TASK TO CARRY OUT » Please put every line of the rows below into a JSON list of strings, one string per line, leaving out blank lines.

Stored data
----------

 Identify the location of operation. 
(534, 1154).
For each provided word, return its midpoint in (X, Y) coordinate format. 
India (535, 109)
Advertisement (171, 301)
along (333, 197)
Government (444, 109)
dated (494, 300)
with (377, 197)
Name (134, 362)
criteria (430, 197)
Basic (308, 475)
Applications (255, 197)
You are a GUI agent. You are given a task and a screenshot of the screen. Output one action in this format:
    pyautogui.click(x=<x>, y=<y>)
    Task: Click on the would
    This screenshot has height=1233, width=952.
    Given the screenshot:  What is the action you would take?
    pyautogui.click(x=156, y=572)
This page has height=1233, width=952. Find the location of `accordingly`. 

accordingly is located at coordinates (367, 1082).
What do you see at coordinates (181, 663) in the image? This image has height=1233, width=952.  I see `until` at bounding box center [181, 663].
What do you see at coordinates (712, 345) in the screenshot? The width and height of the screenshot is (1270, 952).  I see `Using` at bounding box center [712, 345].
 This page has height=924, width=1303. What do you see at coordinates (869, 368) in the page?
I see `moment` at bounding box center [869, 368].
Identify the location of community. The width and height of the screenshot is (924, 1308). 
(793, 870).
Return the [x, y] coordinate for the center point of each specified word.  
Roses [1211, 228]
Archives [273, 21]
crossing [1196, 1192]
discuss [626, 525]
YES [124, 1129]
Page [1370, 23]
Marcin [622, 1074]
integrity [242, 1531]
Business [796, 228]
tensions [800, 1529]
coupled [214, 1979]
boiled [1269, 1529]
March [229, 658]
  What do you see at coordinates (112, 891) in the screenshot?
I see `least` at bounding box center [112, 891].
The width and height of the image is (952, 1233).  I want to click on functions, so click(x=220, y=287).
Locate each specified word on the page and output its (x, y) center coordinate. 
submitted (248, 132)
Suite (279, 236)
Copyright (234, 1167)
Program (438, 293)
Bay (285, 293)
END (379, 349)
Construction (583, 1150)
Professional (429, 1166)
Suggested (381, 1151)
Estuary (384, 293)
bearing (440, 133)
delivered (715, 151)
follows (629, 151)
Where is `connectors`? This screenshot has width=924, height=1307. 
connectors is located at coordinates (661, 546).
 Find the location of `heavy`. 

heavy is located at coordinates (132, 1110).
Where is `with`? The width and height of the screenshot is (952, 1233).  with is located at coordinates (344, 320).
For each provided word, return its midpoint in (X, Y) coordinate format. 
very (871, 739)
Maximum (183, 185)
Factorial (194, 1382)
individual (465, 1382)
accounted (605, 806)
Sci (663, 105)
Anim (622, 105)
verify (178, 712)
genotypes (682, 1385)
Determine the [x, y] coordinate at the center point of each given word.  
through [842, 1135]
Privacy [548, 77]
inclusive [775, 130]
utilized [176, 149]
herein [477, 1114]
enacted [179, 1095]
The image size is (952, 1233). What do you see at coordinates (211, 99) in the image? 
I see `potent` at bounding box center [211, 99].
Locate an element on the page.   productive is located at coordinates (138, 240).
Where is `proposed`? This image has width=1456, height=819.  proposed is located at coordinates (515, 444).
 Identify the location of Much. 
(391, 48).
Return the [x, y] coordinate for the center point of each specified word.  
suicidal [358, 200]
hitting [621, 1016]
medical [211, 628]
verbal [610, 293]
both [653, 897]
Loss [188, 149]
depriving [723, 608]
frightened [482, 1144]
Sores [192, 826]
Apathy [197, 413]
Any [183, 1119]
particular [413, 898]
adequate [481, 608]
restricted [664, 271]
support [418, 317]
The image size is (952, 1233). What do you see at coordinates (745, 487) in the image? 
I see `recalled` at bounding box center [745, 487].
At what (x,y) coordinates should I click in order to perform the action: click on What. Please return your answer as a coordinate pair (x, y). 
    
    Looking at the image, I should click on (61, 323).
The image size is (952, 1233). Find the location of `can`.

----------

EXERCISE RESULT »
[
  " Identify the location of operation. ",
  "(534, 1154).",
  "For each provided word, return its midpoint in (X, Y) coordinate format. ",
  "India (535, 109)",
  "Advertisement (171, 301)",
  "along (333, 197)",
  "Government (444, 109)",
  "dated (494, 300)",
  "with (377, 197)",
  "Name (134, 362)",
  "criteria (430, 197)",
  "Basic (308, 475)",
  "Applications (255, 197)",
  "You are a GUI agent. You are given a task and a screenshot of the screen. Output one action in this format:",
  "    pyautogui.click(x=<x>, y=<y>)",
  "    Task: Click on the would",
  "    This screenshot has height=1233, width=952.",
  "    Given the screenshot:  What is the action you would take?",
  "    pyautogui.click(x=156, y=572)",
  "This page has height=1233, width=952. Find the location of `accordingly`. ",
  "accordingly is located at coordinates (367, 1082).",
  "What do you see at coordinates (181, 663) in the image? This image has height=1233, width=952.  I see `until` at bounding box center [181, 663].",
  "What do you see at coordinates (712, 345) in the screenshot? The width and height of the screenshot is (1270, 952).  I see `Using` at bounding box center [712, 345].",
  " This page has height=924, width=1303. What do you see at coordinates (869, 368) in the page?",
  "I see `moment` at bounding box center [869, 368].",
  "Identify the location of community. The width and height of the screenshot is (924, 1308). ",
  "(793, 870).",
  "Return the [x, y] coordinate for the center point of each specified word.  ",
  "Roses [1211, 228]",
  "Archives [273, 21]",
  "crossing [1196, 1192]",
  "discuss [626, 525]",
  "YES [124, 1129]",
  "Page [1370, 23]",
  "Marcin [622, 1074]",
  "integrity [242, 1531]",
  "Business [796, 228]",
  "tensions [800, 1529]",
  "coupled [214, 1979]",
  "boiled [1269, 1529]",
  "March [229, 658]",
  "  What do you see at coordinates (112, 891) in the screenshot?",
  "I see `least` at bounding box center [112, 891].",
  "The width and height of the image is (952, 1233).  I want to click on functions, so click(x=220, y=287).",
  "Locate each specified word on the page and output its (x, y) center coordinate. ",
  "submitted (248, 132)",
  "Suite (279, 236)",
  "Copyright (234, 1167)",
  "Program (438, 293)",
  "Bay (285, 293)",
  "END (379, 349)",
  "Construction (583, 1150)",
  "Professional (429, 1166)",
  "Suggested (381, 1151)",
  "Estuary (384, 293)",
  "bearing (440, 133)",
  "delivered (715, 151)",
  "follows (629, 151)",
  "Where is `connectors`? This screenshot has width=924, height=1307. ",
  "connectors is located at coordinates (661, 546).",
  " Find the location of `heavy`. ",
  "heavy is located at coordinates (132, 1110).",
  "Where is `with`? The width and height of the screenshot is (952, 1233).  with is located at coordinates (344, 320).",
  "For each provided word, return its midpoint in (X, Y) coordinate format. ",
  "very (871, 739)",
  "Maximum (183, 185)",
  "Factorial (194, 1382)",
  "individual (465, 1382)",
  "accounted (605, 806)",
  "Sci (663, 105)",
  "Anim (622, 105)",
  "verify (178, 712)",
  "genotypes (682, 1385)",
  "Determine the [x, y] coordinate at the center point of each given word.  ",
  "through [842, 1135]",
  "Privacy [548, 77]",
  "inclusive [775, 130]",
  "utilized [176, 149]",
  "herein [477, 1114]",
  "enacted [179, 1095]",
  "The image size is (952, 1233). What do you see at coordinates (211, 99) in the image? ",
  "I see `potent` at bounding box center [211, 99].",
  "Locate an element on the page.   productive is located at coordinates (138, 240).",
  "Where is `proposed`? This image has width=1456, height=819.  proposed is located at coordinates (515, 444).",
  " Identify the location of Much. ",
  "(391, 48).",
  "Return the [x, y] coordinate for the center point of each specified word.  ",
  "suicidal [358, 200]",
  "hitting [621, 1016]",
  "medical [211, 628]",
  "verbal [610, 293]",
  "both [653, 897]",
  "Loss [188, 149]",
  "depriving [723, 608]",
  "frightened [482, 1144]",
  "Sores [192, 826]",
  "Apathy [197, 413]",
  "Any [183, 1119]",
  "particular [413, 898]",
  "adequate [481, 608]",
  "restricted [664, 271]",
  "support [418, 317]",
  "The image size is (952, 1233). What do you see at coordinates (745, 487) in the image? ",
  "I see `recalled` at bounding box center [745, 487].",
  "At what (x,y) coordinates should I click in order to perform the action: click on What. Please return your answer as a coordinate pair (x, y). ",
  "    Looking at the image, I should click on (61, 323).",
  "The image size is (952, 1233). Find the location of `can`."
]